Suitability of multilayer-effect glazing for hygrothermal insulation demonstrated by climate simulation

Highlights from research and development

Visible from afar, the Atakule Tower is one of the landmarks of the metropolis of Ankara with its five million inhabitants. A modern shopping and entertainment complex is being built directly at the foot of the tower to the tune of over 40 million euros. So-called shadow boxes are planned as design elements for its façades. These consist of transparent panes of glass enclosing a sealed volume of air behind. This creates a special visual effect of depth.

Suitability of multilayer-effect glazing
© Fraunhofer IBP
Suitability of multilayer-effect glazing for hygrothermal insulation demonstrated by climate simulation.
Effect glazing: climate simulation winter night
© Fraunhofer IBP
Winter night with a temperature of -15°C.
Behaviour of the outer laminated safety glass (LSG)
© Fraunhofer IBP
Recording the deformation behavior of the outer laminated safety glass (LSG) panes during the climate simulation with the aid of ultrasonic sensors.

In the plans for the building, printed stripes were envisaged for the front façade and mirrored glass for the rear. Additional glazing was added to parts of the front façade for LED lighting.

The Department of Hygrothermics was asked to perform suitability tests on this innovative façade construction, as well as to observe its deformation behavior under changing climatic conditions. For this purpose, a site-specific test program was defined together with the façade planning company. Because Ankara is situated 1000 meters above sea level, its climate is characterized by dry, cold winters and hot summers. By evaluating the 10-year extremes at the site of the construction project, the scientists developed a four-stage stress scenario to simulate temperatures between -15 °C and +40 °C with differences between day and night temperatures of up to 30 Kelvin. For this purpose, the department has access to worldwide climate databases which it uses to digitally derive practical stress scenarios for construction projects around the world. The advantage of this data over standard boundary conditions is that unrealistic stress on façade elements, i.e. either too little or excessive stress, can be excluded from the tests.

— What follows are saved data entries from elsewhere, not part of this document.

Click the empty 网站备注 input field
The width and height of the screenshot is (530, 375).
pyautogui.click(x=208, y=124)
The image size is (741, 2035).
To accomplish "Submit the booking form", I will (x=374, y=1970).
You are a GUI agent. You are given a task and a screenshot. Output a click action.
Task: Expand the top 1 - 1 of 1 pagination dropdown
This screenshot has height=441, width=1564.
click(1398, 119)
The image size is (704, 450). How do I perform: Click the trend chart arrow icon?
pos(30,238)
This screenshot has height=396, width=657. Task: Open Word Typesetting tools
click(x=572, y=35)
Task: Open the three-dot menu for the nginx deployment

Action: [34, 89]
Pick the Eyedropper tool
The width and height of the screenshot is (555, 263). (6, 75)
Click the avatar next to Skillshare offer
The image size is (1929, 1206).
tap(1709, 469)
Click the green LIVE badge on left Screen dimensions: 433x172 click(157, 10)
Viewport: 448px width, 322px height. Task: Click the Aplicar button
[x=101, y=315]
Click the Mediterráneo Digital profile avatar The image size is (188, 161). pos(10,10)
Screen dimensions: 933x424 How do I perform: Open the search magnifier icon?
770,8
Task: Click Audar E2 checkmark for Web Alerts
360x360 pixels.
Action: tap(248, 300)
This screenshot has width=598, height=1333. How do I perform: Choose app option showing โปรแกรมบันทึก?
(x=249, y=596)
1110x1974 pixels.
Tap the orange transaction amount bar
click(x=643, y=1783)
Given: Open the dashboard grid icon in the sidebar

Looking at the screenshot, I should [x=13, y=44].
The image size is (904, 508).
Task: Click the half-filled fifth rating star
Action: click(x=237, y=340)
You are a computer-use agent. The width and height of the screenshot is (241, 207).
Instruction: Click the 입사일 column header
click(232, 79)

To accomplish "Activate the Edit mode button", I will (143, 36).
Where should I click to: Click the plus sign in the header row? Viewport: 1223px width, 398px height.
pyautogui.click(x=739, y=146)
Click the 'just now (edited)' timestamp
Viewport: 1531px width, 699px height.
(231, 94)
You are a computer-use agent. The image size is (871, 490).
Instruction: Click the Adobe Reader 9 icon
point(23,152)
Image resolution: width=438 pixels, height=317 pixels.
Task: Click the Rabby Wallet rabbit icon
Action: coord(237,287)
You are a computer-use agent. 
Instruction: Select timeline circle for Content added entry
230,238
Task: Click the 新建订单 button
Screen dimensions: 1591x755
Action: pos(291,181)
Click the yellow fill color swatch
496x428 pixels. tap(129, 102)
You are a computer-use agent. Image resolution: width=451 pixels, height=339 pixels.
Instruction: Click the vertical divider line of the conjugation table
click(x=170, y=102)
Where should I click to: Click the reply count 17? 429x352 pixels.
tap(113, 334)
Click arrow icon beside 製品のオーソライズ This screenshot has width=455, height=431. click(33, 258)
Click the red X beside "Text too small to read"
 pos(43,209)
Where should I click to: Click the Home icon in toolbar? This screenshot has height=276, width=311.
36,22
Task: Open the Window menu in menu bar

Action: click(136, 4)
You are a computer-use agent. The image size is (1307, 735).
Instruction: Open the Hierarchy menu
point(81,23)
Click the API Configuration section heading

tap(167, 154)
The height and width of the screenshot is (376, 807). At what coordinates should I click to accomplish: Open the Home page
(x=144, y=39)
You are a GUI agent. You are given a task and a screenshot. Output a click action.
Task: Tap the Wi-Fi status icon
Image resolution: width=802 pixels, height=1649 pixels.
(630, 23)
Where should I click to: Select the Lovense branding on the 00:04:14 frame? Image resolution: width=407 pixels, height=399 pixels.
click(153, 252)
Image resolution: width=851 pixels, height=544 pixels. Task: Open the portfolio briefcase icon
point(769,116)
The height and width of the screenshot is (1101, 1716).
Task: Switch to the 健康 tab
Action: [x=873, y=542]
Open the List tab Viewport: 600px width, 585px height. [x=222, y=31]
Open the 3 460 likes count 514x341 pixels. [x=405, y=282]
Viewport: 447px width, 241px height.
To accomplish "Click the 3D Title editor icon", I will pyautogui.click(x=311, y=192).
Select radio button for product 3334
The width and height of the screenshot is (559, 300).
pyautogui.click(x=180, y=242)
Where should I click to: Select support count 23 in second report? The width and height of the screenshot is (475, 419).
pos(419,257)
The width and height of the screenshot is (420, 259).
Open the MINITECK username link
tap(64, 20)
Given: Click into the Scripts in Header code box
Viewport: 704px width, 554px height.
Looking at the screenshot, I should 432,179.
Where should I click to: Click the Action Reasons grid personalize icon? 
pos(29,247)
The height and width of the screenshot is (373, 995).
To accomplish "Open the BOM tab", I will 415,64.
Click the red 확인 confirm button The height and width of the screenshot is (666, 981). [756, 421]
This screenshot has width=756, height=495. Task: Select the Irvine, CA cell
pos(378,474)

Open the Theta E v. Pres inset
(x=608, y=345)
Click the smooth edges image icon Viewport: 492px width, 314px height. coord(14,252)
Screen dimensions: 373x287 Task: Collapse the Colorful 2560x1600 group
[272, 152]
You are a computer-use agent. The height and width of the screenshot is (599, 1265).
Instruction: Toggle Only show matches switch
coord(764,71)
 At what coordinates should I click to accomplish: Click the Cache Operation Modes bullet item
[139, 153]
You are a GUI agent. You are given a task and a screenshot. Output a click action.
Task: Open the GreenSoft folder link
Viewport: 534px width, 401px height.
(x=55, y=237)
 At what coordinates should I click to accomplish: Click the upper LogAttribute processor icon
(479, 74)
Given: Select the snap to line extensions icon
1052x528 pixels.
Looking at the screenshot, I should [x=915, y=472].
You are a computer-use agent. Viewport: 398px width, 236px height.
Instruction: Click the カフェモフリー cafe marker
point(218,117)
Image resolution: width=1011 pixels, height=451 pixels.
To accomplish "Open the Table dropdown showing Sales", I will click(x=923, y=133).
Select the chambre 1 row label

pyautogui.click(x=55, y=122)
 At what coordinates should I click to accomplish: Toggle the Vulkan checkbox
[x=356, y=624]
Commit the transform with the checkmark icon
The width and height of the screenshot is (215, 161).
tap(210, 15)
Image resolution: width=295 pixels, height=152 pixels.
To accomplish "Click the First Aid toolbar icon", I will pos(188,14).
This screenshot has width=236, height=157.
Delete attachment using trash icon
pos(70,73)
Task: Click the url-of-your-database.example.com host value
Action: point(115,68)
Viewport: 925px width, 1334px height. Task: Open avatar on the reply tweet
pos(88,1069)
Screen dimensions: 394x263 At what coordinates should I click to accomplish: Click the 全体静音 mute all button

Fraunhofer IBP has developed a special radiation-permeable climate envelope with a particularly powerful air-conditioning unit and digital process control technology. Thanks to this, the temperature of a façade element measuring more than five square meters in size and four and a half meters in height could be cyclically conditioned between -15 and +40 °C with pinpoint accuracy. During the “day”, in addition to controlling the temperature, the unit also provided full-surface artificial sunlight with an irradiation of 900 W/m², causing the glazing to reach a temperature of almost 80 °C.

For several weeks during the total climate exposure period, not only the temperatures of the components but also their deformation behavior was recorded by ultrasonic sensors at selected measuring points. By analyzing this data and performing regular visual checks, the planning office and the façade construction company carrying out the work had a reliable database at their disposal for verifying the design concept.

This is just one example of a method for assessing the suitability of building products. Since the choice of boundary conditions usually has the greatest impact on the test results, these must be selected very carefully. In other words, the climatic parameters that stress the product the most, and thus determine its durability and serviceability, must be identified in advance. This usually requires not only practical experience but also numerical simulations and the results of field tests. (IBP Mitteilung Nr. 546, only German) This somewhat more comprehensive approach ensures a reliable test procedure tailored to the application in question.